I have to disagree. It is not the Giants job to keep the Patriots from a perfect season. It is the Giants job to do whatever it takes to win a superbowl. Which means being as healthy as possible going into the playoffs. Which means not playing Buress, Jacobs, or anyone else who is nursing an injury. Which also means not playing anyone whose health is critical to the playoffs.

If I were Tom Coughlin, I would play Manning to practice some of the throws that he has been struggling with, but take him out if the defense gets to him. If the patriots defense wasn't playing too tough, I would give Bradshaw some reps at running back, but I wouldn't risk injuring him, given that Ward is out and Jacobs is still gimpy.

And I wouldn't play most of my defensive starters either.

It is the patriots business whether they want to risk post-season chance to go for an in-season record, but it is not the Giants responsibility, to risk theirs if the Patriots choose to do so.

Pete

Re:pats vs giants

pudge on 2007-12-27T20:56:09

I think you misunderstand. I never implied otherwise. I said I, myself prefer the Giants give it their best shot, not that they have an obligation to the Patriots or the league or whatever. They have only an obligation to themselves, the rules of the league, and the people who pay them money (fans, sponsors, and owners).

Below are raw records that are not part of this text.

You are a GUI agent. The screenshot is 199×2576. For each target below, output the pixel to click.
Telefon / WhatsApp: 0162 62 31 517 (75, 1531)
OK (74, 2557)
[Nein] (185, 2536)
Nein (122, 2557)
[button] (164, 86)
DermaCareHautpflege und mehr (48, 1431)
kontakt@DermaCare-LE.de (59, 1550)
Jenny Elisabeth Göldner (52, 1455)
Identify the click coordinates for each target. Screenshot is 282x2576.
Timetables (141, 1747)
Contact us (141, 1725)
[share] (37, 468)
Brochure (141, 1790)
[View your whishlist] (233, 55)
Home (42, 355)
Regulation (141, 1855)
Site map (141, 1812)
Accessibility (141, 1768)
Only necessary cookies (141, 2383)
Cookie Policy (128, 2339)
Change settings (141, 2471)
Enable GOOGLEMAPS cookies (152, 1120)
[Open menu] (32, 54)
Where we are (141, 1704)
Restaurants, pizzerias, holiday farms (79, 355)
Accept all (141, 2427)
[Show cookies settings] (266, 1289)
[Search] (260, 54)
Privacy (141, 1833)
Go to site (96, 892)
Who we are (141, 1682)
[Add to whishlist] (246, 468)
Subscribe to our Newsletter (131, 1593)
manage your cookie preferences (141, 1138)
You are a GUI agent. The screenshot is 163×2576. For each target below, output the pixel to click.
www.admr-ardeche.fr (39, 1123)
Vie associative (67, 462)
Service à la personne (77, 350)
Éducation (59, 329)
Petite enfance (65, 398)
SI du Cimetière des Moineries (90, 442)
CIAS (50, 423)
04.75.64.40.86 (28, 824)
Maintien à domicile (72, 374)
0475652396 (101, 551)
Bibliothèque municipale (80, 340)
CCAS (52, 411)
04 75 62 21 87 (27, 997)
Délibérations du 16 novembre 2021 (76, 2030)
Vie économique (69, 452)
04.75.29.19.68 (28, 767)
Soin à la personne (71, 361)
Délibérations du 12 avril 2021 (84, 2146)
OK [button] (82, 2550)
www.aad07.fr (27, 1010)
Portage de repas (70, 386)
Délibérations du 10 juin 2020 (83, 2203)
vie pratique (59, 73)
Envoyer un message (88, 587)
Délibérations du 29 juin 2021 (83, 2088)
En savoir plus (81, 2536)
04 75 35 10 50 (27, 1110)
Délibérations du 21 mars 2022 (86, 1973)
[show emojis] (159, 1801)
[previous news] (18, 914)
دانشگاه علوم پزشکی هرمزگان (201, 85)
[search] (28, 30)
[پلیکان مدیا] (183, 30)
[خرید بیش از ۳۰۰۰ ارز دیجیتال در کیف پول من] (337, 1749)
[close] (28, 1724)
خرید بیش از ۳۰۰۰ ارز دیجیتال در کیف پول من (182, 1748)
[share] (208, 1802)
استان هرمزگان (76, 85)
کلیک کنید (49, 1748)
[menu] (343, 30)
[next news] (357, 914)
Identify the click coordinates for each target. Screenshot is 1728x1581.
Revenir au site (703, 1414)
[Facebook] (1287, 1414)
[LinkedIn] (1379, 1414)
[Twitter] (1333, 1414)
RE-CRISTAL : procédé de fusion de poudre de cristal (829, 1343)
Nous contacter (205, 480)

However, I do believe the Giants have a different obligation, to their fans and sponsors and owners, to put the best product possible on the field for every game. That is completely separate from this particular game, in its historical context. I just have NEVER liked it when teams take the last game or more off: there's only 16 games, and it costs us a ton of money to put these games on, and you're going to phone it in? Pfui to that.

I understand about the health issue. But I don't care. I do not consider any game unimportant. Give it 100 percent all the time. That said, I understand there's different schools of thought, and I don't think poorly of Dungy for phoning it in year after year at the end of the season. I simply disagree with it. Granted, some of this may stem from the fact that the Pats have won three Super Bowls recently; while the Super Bowl is still the Most Important Thing, I have also come to see that there's a difference between ways in which you win the Super Bowl, and -- similarly to what I wrote in the original post -- going out and playing your best every single game, against the toughest competition possible, is the best way to win the Super Bowl.

It's part of why winning the Stanley Cup is so glorious: the playoffs are so damned intense. Months of virtually nonstop action. By the end, you know you are the best around, just because you were able to outlast everyone else. The glory comes not just in winning, but in how you win. And taking a game off is not as good as not. Granted, you may decrease your chances of winning it all: but that's the point. The more obstacles in your way, the greater the risk, the worse your chances, the greater the glory.

But again, this is completely separate from what I was saying, which was merely what I preferred for the Patriots, not whether there was an obligation for the Giants.